● **REQUIRED ACTION**
For this exercise, reproduce the entries below exactly, but only from the line containing "The width and height of the screenshot is (800, 578)." through the line containing "You are a computer-use agent. The image size is (2000, 1093).", both included.

Collected data entries:
============
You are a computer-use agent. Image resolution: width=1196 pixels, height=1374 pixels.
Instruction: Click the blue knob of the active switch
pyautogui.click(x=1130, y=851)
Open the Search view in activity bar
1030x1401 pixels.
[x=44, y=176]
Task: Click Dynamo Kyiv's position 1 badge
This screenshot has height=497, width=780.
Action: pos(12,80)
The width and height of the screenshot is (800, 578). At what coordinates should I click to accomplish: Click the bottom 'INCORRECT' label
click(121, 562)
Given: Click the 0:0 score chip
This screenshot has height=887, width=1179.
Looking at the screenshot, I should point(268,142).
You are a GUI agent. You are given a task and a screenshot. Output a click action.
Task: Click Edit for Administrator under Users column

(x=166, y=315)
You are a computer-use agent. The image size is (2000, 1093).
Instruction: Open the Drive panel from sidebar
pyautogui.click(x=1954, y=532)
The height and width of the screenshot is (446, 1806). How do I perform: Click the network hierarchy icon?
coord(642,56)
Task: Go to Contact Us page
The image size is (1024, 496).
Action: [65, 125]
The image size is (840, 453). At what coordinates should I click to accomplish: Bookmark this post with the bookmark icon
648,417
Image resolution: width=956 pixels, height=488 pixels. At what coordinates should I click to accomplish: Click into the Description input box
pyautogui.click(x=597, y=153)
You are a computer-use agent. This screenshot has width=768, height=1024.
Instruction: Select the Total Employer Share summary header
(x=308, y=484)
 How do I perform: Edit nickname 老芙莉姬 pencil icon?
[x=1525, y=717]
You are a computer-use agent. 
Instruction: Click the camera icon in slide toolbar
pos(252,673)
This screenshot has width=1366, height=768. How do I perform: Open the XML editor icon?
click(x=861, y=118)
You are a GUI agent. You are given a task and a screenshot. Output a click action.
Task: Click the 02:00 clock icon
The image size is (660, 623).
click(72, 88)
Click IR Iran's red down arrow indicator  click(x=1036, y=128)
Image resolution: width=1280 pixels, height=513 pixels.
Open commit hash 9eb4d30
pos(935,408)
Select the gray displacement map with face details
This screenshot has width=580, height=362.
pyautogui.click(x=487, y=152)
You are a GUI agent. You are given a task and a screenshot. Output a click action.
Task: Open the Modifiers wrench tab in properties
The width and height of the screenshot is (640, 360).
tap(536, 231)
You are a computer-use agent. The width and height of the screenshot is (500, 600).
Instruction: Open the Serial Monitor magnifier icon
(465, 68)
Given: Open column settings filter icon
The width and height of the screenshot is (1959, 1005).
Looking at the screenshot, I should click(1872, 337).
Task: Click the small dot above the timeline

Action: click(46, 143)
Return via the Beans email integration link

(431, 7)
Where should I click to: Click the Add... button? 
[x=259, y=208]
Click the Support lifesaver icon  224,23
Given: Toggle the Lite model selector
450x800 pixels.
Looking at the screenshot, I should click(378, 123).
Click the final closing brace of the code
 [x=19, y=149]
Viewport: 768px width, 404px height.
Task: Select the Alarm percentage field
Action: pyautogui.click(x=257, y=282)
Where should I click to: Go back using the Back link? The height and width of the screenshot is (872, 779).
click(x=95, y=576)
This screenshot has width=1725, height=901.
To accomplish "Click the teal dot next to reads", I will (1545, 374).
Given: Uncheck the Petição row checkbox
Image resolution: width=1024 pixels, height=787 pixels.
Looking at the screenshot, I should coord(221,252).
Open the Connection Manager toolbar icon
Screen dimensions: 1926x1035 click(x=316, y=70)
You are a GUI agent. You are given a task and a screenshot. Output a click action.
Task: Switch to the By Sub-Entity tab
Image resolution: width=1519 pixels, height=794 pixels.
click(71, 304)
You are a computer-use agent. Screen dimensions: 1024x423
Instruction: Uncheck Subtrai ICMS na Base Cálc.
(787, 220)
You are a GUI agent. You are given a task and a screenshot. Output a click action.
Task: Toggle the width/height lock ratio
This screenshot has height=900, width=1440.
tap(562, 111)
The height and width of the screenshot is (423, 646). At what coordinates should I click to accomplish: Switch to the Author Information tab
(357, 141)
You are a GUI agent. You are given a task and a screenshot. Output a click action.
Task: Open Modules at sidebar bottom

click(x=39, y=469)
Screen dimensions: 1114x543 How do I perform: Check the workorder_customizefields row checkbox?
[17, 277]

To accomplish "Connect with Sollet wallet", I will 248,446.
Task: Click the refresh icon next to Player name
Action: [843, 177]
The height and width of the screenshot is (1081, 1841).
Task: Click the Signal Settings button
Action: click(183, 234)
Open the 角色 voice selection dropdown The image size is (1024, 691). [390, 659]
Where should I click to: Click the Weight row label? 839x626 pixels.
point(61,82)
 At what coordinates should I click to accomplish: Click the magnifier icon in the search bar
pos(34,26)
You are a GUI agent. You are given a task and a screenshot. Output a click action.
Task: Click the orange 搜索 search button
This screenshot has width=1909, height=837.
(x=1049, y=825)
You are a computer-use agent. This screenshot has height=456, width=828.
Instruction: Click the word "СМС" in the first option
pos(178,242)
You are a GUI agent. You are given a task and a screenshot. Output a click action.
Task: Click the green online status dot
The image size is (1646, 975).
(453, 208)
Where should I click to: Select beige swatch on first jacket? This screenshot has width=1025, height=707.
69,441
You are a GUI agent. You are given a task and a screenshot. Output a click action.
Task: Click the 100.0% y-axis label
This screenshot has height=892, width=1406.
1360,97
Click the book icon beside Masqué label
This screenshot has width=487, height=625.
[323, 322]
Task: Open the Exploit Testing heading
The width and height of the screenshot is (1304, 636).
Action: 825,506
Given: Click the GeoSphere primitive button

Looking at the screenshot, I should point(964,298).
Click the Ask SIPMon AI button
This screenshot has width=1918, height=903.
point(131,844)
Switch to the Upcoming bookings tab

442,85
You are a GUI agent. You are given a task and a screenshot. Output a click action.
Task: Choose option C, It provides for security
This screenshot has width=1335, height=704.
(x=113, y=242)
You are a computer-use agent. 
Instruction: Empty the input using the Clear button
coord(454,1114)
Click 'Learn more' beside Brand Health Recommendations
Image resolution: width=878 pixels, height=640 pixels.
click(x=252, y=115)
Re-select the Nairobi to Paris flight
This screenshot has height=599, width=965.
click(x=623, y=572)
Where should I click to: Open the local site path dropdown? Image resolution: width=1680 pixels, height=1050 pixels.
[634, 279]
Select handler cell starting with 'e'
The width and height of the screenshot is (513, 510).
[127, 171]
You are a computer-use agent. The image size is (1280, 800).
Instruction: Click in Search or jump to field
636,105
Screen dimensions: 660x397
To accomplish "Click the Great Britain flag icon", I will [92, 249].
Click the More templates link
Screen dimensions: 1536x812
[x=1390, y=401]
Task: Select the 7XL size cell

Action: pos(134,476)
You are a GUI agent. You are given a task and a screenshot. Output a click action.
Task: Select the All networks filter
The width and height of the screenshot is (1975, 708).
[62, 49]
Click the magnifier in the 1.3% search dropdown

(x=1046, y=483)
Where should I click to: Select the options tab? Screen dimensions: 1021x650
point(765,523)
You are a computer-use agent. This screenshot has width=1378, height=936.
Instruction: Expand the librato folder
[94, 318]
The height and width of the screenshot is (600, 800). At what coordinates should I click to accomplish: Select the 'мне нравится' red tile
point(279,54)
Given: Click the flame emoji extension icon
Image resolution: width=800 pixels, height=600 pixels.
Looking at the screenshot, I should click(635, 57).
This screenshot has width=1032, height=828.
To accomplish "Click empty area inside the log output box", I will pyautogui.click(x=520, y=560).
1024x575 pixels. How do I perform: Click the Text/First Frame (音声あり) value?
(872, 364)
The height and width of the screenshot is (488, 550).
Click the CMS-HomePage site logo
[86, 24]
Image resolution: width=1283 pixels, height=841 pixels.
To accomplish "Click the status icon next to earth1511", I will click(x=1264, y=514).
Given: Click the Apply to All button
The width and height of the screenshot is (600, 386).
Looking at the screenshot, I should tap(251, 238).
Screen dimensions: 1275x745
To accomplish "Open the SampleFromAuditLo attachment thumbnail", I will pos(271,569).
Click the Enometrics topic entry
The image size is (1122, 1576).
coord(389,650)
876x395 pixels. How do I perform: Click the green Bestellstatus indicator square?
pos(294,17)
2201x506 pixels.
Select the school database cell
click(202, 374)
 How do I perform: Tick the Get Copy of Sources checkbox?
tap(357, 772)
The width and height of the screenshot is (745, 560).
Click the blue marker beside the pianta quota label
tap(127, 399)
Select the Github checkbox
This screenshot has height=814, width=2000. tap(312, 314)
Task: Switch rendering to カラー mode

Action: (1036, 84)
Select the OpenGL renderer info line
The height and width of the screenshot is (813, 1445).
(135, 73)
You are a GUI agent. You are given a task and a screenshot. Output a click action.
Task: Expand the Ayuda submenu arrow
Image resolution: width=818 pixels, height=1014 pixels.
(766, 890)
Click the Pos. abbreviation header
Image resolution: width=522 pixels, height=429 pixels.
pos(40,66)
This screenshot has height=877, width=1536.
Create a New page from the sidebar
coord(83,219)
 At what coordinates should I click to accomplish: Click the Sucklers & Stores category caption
============
● **TASK RESULT**
The width and height of the screenshot is (800, 578). At what coordinates should I click to accomplish: Click the bottom 'INCORRECT' label
click(121, 562)
Given: Click the 0:0 score chip
This screenshot has height=887, width=1179.
Looking at the screenshot, I should point(268,142).
You are a GUI agent. You are given a task and a screenshot. Output a click action.
Task: Click Edit for Administrator under Users column

(x=166, y=315)
You are a computer-use agent. The image size is (2000, 1093).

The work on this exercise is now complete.